Polarisierung in Europa
"Unsere Politik ist immer mehr in Gefahr, sich zu polarisieren", sagt Syed Kamall, Anführer der britischen Konservativen. Und er warnt davor, dass zu viele derzeit simplistische Antworten anböten: "Manchmal werden nur die Stimmen der Extremisten gehört." Es gebe aber für die Flüchtlingskrise, die Lage in Syrien und die terroristische Bedrohung keine einfachen Lösungen. Wie übrigens auch nicht für die Probleme seines Premierministers David Cameron mit seinem Referendum über einen britischen Verbleib in der EU.
Grüne und Linke plädierten vor allem für mehr legale Wege für Flüchtlinge nach Europa und fordern die Mitgliedsländer auf, ihre Versprechen zur Verteilung und Umsiedlung von Asylsuchenden endlich umzusetzen. 160.000 Menschen, das war die im Sommer vereinbarte Zahl, ungefähr 200 von ihnen fanden bisher tatsächlich eine neue Heimat. Aber selbst über diese Diskrepanz kann sich zur Zeit kaum noch jemand aufregen.
Große Mühe, wenig Ergebnisse
Der deutsche Sozialdemokrat Knut Fleckenstein brachte die Probleme auf den Punkt: "2015 war kein gutes Jahr für die EU. Was beschlossen wurde, wird langsam oder gar nicht umgesetzt." Es fehle der gemeinsame Wille, die Probleme zu lösen. Der britische Premier habe ein Referendum über die EU-Mitgliedschaft seines Landes angesetzt, "und jetzt müssen wir ihm vom Pferd helfen". Und schließlich:"Noch keine Präsidentschaft musste sich so abrackern wie die Luxemburger, um so wenig zu erreichen."

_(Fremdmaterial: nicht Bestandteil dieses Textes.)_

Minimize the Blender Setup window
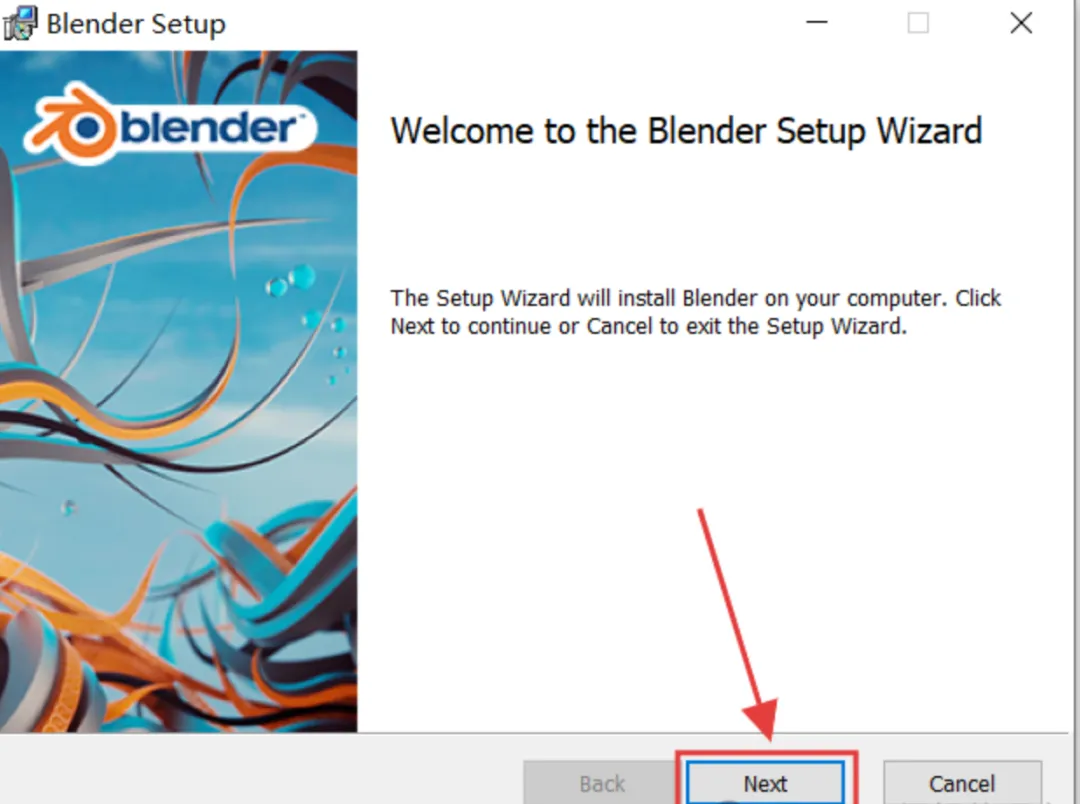The width and height of the screenshot is (1080, 804). click(817, 23)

Da hat er Recht, denn die erfahrenen Luxemburger Minister arbeiteten unermüdlich - mit minimalem Erfolg. "Wenn alle das tun würden, was wir beschlossen haben, wäre das schon ein Fortschritt", sagte der Luxemburger Nicolas Schmit auch für seine Kollegen. Und das beziehe sich auf die Flüchtlingskrise wie den Kampf gegen den Terrorismus - beides Themen, die auch beim Gipfel der Regierungschefs am Donnerstag wieder auf den Tisch kommen.
EU-Vizepräsident Frans Timmermans sprach von einem "Wirbelsturm", der Europa aufgewühlt habe: "Zunächst die Wirtschaftskrise, dann der Terrorismus, schließlich die Flüchtlingsproblematik - kein Wunder, dass viele Europäer unglücklich sind." Ein Hinweis auf den Aufstieg rechtsextremer Parteien, den zuvor schon mehrere Redner angesprochen hatten. Und Timmermans erinnerte schließlich an die europäische Geschichte: "Wir sind kreativ. Wir können aber auch sehr destruktiv sein, wie zwei Versuche zum kollektiven Selbstmord aus dem vergangenen Jahrhundert zeigen."
Derzeit aber werde der Trend stärker, Lösungen gegen die anderen Mitgliedsländer zu suchen und damit gehe die Union quasi rückwärts. Wenn der sonst so nüchterne und unpathetische Holländer jetzt mahnend die Geschichte zitiert, dann wird klar, dass die Stimmung in Brüssel am Ende dieses Jahres ziemlich ernst ist.